WRITTEN EXERCISE:
Reproduce the listing below from its first line up to and including the line that contains "will click(x=237, y=339).".
# MATERIAL TO PROCESS start
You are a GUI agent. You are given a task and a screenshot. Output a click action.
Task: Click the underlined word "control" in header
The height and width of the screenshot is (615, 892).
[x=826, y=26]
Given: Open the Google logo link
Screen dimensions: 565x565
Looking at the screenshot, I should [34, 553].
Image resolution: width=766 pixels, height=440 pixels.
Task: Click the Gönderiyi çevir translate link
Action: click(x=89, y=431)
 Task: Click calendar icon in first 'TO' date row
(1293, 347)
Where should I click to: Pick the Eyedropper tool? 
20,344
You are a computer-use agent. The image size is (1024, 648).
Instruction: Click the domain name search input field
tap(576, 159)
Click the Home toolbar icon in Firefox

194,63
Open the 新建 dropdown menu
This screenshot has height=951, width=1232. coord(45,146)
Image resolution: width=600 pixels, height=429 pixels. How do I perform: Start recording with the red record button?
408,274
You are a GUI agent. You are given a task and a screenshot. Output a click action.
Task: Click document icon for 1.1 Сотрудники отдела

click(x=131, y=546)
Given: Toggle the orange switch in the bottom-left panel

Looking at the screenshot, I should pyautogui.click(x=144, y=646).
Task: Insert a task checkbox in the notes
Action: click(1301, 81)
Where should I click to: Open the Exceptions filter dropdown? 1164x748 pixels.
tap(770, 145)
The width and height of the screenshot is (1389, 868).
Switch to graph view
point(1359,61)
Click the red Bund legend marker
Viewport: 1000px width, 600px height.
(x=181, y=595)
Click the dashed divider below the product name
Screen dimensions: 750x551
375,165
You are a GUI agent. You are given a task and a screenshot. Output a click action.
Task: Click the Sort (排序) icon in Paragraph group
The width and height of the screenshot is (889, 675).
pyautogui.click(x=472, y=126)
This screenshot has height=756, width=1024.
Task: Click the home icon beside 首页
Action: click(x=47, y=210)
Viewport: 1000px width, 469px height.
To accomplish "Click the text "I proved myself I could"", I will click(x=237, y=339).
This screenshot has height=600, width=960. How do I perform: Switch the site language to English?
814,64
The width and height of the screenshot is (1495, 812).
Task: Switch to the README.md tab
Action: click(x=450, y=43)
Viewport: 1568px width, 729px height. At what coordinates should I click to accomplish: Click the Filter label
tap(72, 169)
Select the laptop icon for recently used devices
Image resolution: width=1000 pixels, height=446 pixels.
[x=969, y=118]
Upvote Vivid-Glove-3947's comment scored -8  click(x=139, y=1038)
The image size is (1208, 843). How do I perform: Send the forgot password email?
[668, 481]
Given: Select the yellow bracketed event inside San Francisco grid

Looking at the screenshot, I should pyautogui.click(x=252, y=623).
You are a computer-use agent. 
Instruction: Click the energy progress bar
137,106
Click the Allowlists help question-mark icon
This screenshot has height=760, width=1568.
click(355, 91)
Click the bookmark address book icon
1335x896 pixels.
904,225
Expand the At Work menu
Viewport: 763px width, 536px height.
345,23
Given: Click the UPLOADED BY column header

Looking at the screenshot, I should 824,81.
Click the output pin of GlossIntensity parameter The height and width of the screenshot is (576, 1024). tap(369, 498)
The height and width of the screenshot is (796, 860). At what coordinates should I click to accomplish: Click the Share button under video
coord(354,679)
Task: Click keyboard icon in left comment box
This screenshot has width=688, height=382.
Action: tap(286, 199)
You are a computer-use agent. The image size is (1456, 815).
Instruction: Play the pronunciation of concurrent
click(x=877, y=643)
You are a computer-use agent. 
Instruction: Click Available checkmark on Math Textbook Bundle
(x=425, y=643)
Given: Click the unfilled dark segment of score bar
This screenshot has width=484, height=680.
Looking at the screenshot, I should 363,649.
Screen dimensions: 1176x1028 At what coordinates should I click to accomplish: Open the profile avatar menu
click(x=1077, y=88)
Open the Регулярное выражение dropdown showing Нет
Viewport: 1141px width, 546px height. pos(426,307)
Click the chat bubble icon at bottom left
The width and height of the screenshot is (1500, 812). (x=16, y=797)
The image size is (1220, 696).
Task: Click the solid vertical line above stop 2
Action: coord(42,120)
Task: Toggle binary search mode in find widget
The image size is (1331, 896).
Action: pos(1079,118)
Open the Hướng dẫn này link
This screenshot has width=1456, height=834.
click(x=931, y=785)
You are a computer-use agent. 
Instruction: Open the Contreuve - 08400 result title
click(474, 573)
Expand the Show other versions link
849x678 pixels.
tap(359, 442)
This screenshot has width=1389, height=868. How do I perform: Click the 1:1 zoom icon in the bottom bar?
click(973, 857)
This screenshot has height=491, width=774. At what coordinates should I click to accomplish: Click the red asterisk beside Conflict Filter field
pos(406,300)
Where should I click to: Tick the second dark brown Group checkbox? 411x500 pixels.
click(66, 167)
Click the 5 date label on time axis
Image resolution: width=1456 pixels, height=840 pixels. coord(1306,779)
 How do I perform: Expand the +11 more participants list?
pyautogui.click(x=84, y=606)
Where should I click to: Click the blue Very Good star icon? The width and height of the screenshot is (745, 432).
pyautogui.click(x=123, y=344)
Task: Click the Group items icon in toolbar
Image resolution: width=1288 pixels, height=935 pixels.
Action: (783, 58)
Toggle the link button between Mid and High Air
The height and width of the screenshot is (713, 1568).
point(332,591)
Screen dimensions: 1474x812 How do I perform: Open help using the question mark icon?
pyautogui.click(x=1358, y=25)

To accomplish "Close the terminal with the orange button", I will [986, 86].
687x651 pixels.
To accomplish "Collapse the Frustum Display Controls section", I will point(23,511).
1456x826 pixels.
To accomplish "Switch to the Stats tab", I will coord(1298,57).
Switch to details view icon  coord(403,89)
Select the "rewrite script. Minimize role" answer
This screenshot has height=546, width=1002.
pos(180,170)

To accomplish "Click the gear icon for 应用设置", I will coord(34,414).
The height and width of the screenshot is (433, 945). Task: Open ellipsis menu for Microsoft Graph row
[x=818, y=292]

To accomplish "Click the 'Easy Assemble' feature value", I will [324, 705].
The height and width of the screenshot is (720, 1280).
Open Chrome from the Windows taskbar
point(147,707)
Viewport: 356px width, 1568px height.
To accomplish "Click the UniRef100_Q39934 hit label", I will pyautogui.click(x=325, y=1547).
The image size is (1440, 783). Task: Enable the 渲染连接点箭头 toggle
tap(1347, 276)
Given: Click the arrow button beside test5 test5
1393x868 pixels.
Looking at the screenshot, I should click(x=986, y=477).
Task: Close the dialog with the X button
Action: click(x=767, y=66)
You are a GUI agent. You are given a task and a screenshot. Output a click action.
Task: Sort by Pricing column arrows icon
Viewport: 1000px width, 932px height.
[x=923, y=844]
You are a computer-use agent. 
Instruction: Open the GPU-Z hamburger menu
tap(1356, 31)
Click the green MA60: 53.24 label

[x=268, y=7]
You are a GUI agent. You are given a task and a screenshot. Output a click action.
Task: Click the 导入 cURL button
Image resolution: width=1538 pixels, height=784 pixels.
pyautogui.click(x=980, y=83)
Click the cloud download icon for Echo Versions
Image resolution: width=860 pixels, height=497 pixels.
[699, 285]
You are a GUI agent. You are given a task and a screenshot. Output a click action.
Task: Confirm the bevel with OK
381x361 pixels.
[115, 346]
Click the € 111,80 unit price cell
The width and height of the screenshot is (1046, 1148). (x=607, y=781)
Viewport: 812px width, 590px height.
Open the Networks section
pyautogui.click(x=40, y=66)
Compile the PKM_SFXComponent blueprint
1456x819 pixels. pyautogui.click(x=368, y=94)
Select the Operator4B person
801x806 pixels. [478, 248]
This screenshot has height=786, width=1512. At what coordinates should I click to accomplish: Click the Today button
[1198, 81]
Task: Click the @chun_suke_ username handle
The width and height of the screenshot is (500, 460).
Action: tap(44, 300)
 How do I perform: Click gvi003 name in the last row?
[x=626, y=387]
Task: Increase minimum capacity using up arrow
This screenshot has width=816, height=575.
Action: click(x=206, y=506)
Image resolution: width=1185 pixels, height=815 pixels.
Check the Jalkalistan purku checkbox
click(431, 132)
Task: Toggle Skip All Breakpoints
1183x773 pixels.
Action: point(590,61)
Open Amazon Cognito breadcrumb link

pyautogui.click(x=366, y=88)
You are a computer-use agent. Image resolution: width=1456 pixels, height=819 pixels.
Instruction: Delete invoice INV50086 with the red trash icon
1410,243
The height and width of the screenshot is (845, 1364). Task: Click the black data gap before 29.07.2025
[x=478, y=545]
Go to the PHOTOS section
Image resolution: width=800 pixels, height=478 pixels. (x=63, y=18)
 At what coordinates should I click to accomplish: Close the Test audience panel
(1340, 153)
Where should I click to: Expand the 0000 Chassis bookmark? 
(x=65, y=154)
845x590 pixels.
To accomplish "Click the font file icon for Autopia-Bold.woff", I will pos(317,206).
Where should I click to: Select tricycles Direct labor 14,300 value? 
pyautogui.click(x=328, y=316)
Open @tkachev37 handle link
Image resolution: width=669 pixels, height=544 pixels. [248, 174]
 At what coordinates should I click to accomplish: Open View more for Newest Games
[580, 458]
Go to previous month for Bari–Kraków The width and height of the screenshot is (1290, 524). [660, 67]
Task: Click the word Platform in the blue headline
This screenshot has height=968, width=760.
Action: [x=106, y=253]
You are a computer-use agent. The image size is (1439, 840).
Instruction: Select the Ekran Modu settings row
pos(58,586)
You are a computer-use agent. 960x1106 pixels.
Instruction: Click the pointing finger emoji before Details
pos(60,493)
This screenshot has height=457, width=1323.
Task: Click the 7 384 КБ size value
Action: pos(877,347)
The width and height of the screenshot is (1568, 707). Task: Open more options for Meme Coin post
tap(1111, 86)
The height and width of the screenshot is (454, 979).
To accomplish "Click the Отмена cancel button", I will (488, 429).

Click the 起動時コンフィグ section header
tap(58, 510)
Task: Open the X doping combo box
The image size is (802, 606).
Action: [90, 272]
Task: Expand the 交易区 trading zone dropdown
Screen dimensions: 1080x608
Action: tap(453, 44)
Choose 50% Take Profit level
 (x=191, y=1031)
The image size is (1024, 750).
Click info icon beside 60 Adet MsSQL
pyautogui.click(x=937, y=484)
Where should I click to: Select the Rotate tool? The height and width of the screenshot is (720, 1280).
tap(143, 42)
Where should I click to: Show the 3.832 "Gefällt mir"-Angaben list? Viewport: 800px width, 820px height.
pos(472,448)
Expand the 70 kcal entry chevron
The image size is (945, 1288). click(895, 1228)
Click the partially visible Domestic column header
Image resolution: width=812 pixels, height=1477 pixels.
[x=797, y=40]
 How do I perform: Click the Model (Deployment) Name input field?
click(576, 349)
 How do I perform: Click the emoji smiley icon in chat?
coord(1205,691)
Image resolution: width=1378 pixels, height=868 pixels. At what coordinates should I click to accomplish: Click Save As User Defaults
# MATERIAL TO PROCESS end
FULL RESPONSE:
You are a GUI agent. You are given a task and a screenshot. Output a click action.
Task: Click the underlined word "control" in header
The height and width of the screenshot is (615, 892).
[x=826, y=26]
Given: Open the Google logo link
Screen dimensions: 565x565
Looking at the screenshot, I should [34, 553].
Image resolution: width=766 pixels, height=440 pixels.
Task: Click the Gönderiyi çevir translate link
Action: click(x=89, y=431)
 Task: Click calendar icon in first 'TO' date row
(1293, 347)
Where should I click to: Pick the Eyedropper tool? 
20,344
You are a computer-use agent. The image size is (1024, 648).
Instruction: Click the domain name search input field
tap(576, 159)
Click the Home toolbar icon in Firefox

194,63
Open the 新建 dropdown menu
This screenshot has height=951, width=1232. coord(45,146)
Image resolution: width=600 pixels, height=429 pixels. How do I perform: Start recording with the red record button?
408,274
You are a GUI agent. You are given a task and a screenshot. Output a click action.
Task: Click document icon for 1.1 Сотрудники отдела

click(x=131, y=546)
Given: Toggle the orange switch in the bottom-left panel

Looking at the screenshot, I should pyautogui.click(x=144, y=646).
Task: Insert a task checkbox in the notes
Action: click(1301, 81)
Where should I click to: Open the Exceptions filter dropdown? 1164x748 pixels.
tap(770, 145)
The width and height of the screenshot is (1389, 868).
Switch to graph view
point(1359,61)
Click the red Bund legend marker
Viewport: 1000px width, 600px height.
(x=181, y=595)
Click the dashed divider below the product name
Screen dimensions: 750x551
375,165
You are a GUI agent. You are given a task and a screenshot. Output a click action.
Task: Click the Sort (排序) icon in Paragraph group
The width and height of the screenshot is (889, 675).
pyautogui.click(x=472, y=126)
This screenshot has height=756, width=1024.
Task: Click the home icon beside 首页
Action: click(x=47, y=210)
Viewport: 1000px width, 469px height.
To accomplish "Click the text "I proved myself I could"", I will click(x=237, y=339).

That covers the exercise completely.